» Direction: Echo the lines from the one with "Select the Meh rating option" to the one with "This screenshot has", both included, and nothing else.

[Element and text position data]
____________________
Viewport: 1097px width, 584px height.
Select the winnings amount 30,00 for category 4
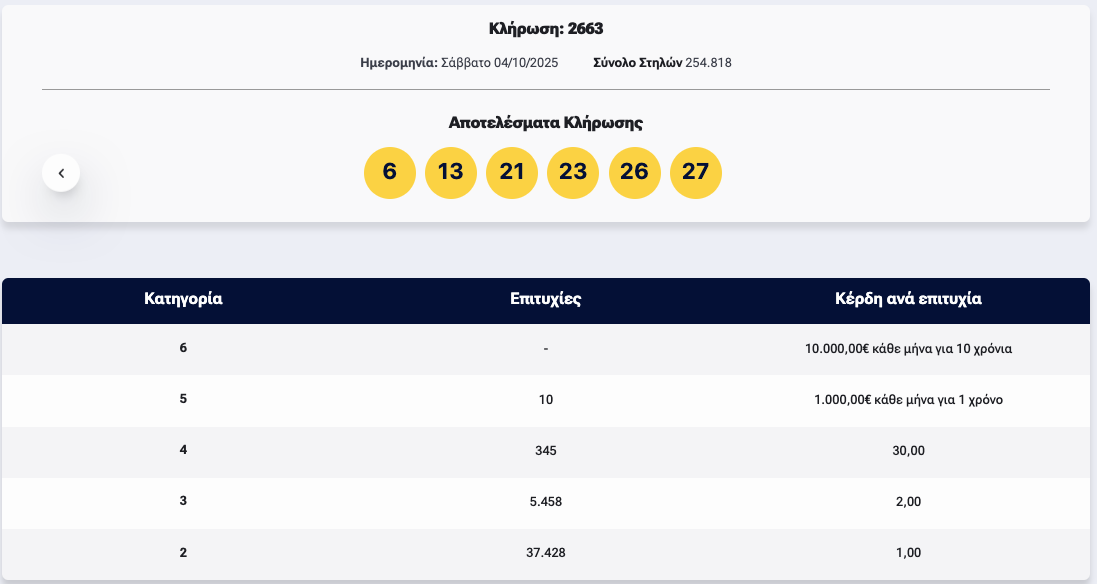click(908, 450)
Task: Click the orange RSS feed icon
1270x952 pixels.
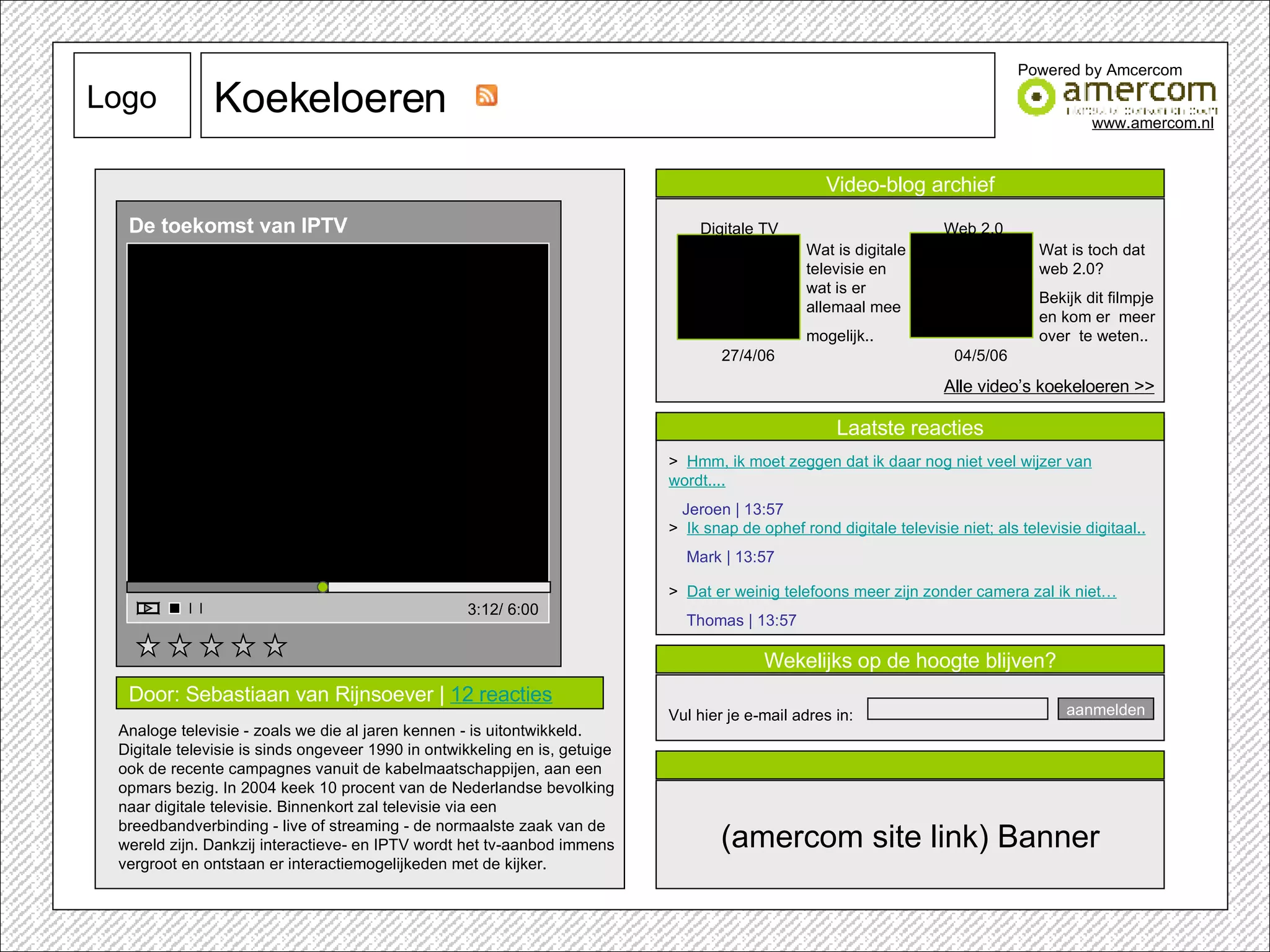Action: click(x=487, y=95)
____________________
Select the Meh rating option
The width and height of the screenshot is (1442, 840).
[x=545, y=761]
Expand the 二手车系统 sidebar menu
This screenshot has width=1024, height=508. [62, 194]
____________________
» Solution below:
Select the Meh rating option
The width and height of the screenshot is (1442, 840).
[x=545, y=761]
Expand the 二手车系统 sidebar menu
This screenshot has width=1024, height=508. [62, 194]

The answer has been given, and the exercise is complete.